* _Podany fragment_
----

Chociaż tyle... Wiesz dlaczego oni tu przybyli na wyspę, co nie? Tu chodzi o orków?

Arto:

Przez te kilkanaście minut nie dzieje się nic ciekawego. Masz małą ochotę już się zmywać stąd, gdy widzisz, że jakiś żołnierz powiadomuje działowych, iż mogą opuścić stanowisko. Widzisz jak zaczynają zbierać amunicję. Nie pozostaje ci zbyt dużo czasu zanim się nie odwrócą i nie zauważą Ciebie.

Arroyo
14-11-2015, 14:21
Falmir:

Tak jest, sierżancie Roger!
Za Innosa!

Lwie Serce
14-11-2015, 14:24
Edward

W geście olśnienia, podniósł palec wskazujący w górę i wymachując rękami pobiegł do namiotu, po czym wyjął z kufra stary topór i wrócił do chaty. Przezorny, zawsze ubezpieczony, jak nie żyje to i tak mu nie zaszkodzę, a jak mańka wstańka z niego to będzie musiał się nagłowić, by zacząć mnie gnębić hehehehe. Uniósł topór i mocno wbił go w ciało...

PanzerKampfWagen
14-11-2015, 14:29
Vito

Nie wiem, strażnicy nic nie wiedzą. No nic, pójdę się już położyć... powstał od stołu i udał się do swojego pokoju, żegnając wcześniej wszystkich krótkim Dobranoc.

Kot
14-11-2015, 15:04
Edward:

Trup się nie ruszył. Teraz jesteś stuprocentowo pewien, że jest martwy i Cię nie zagryzie.

----

* _Zadanie pisemne_
Przetłumacz na język angielski zdanie z podanego fragmentu: „Widzisz jak zaczynają zbierać amunicję.” Wykaz pochodzi z innego źródła niż podany fragment.

* _Wykaz ze zbioru danych_
----

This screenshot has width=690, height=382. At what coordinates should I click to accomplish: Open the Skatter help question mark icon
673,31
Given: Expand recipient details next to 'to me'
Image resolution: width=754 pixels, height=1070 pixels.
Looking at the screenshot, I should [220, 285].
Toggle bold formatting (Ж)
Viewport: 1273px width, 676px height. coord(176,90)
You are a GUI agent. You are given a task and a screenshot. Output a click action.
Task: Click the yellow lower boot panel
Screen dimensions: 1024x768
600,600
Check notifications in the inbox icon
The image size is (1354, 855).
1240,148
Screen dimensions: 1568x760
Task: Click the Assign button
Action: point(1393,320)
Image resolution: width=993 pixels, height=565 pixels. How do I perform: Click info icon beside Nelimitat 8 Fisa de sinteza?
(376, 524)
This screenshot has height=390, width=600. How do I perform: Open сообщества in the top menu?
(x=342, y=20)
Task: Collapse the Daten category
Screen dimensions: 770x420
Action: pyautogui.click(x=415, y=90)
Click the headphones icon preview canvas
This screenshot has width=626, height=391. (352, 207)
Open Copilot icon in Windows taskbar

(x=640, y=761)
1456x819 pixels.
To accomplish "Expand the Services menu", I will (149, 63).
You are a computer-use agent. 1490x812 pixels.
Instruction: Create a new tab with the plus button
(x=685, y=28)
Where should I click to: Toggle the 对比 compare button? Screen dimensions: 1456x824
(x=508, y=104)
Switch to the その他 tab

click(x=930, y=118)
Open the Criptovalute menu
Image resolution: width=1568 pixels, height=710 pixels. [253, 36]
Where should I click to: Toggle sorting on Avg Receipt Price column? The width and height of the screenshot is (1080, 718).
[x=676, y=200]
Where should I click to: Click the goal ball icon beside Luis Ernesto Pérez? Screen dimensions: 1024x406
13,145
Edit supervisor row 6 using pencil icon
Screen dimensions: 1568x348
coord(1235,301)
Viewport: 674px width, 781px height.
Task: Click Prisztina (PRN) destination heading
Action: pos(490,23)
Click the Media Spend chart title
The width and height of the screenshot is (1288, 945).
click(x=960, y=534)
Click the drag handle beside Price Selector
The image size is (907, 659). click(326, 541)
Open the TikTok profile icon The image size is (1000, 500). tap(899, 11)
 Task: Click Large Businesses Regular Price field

----

* _Rozwiązanie zadania_
You see them starting to gather the ammunition.